SOURCE RECORDS:
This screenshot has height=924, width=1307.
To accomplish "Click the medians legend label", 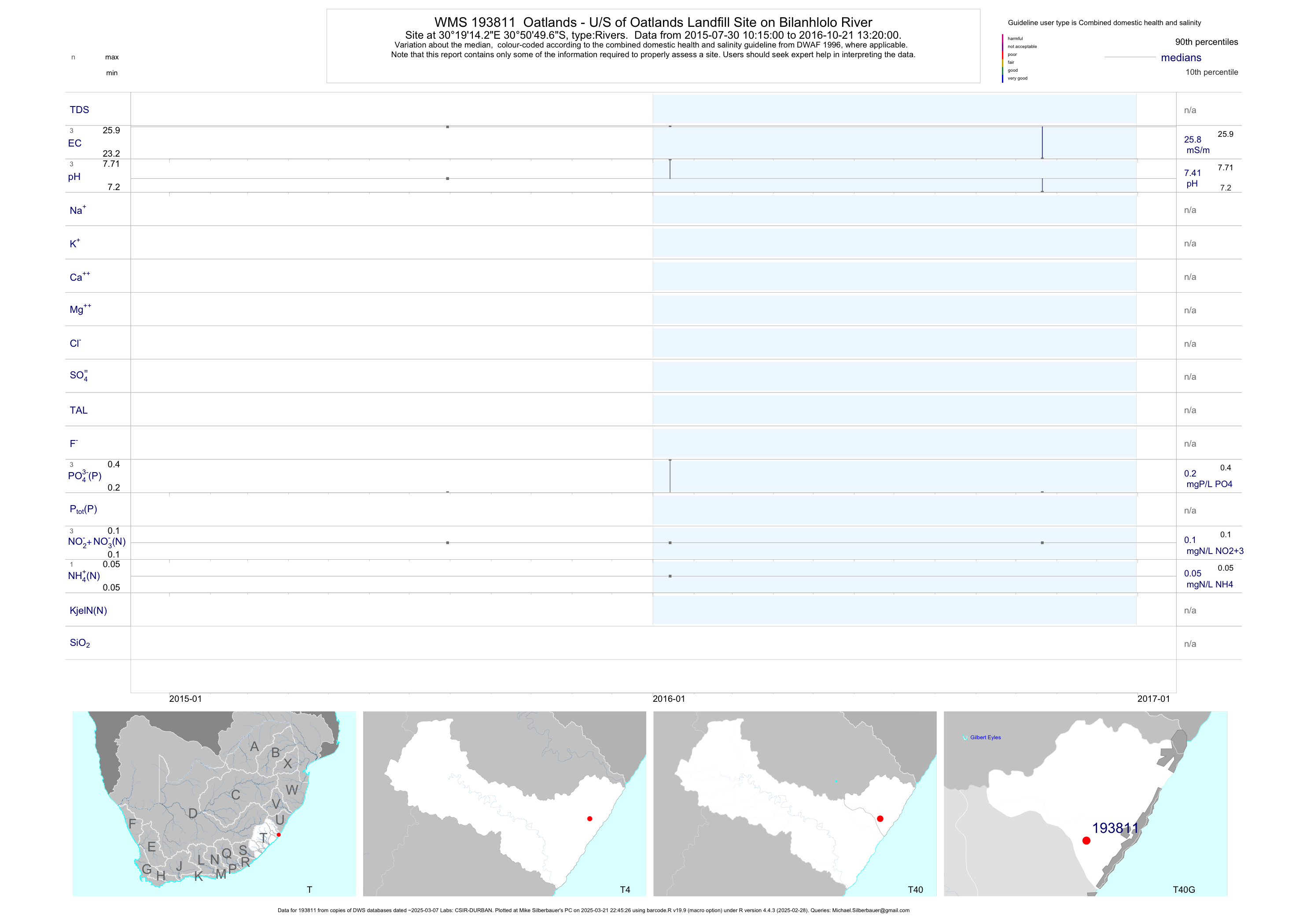I will coord(1181,58).
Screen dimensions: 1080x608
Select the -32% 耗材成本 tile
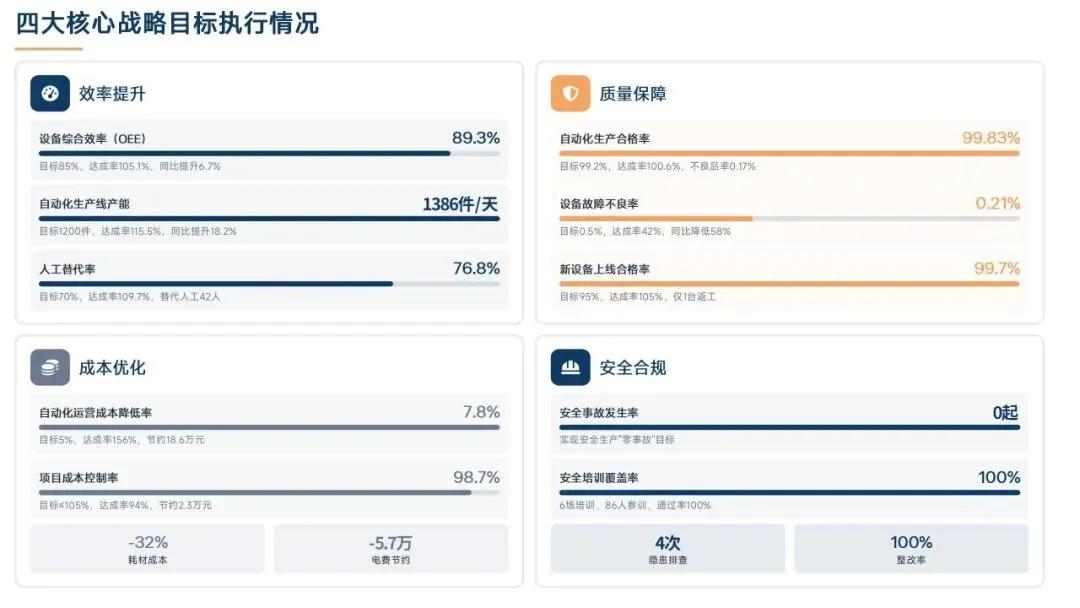tap(148, 549)
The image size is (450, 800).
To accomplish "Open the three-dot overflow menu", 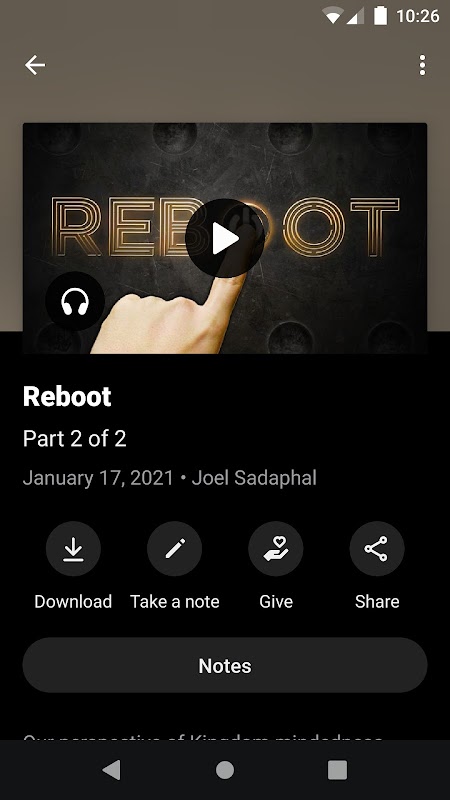I will [x=422, y=65].
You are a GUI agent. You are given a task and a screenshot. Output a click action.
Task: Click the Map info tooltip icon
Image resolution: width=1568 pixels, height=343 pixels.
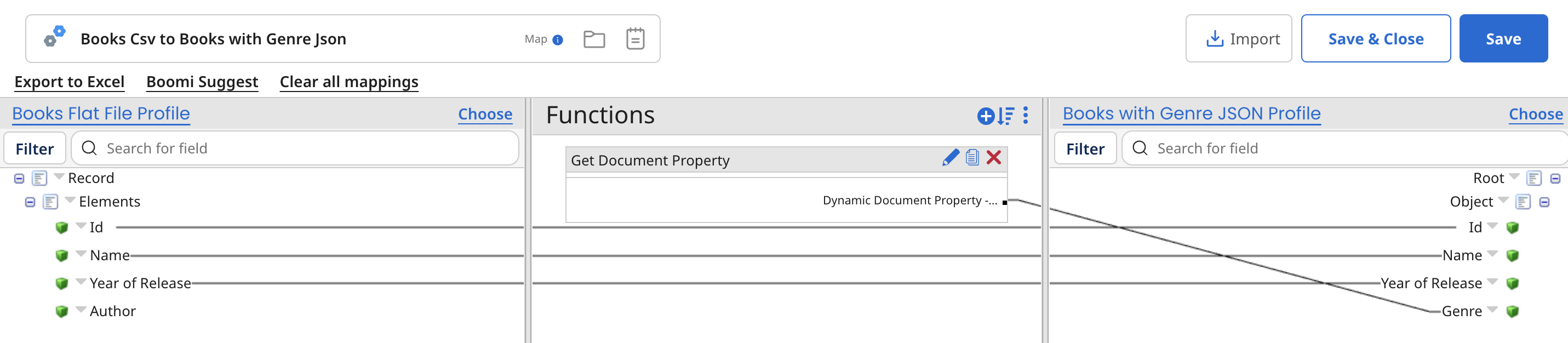click(558, 39)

EXERCISE OBJECTIVE: Update the rows from the line containing "You are a GUI" through the end, changing "tooltip icon" to "help icon" and keeping everything else the same. Leave the pictures out of your answer.

SOLUTION TO THIS EXERCISE:
You are a GUI agent. You are given a task and a screenshot. Output a click action.
Task: Click the Map info help icon
Image resolution: width=1568 pixels, height=343 pixels.
click(558, 39)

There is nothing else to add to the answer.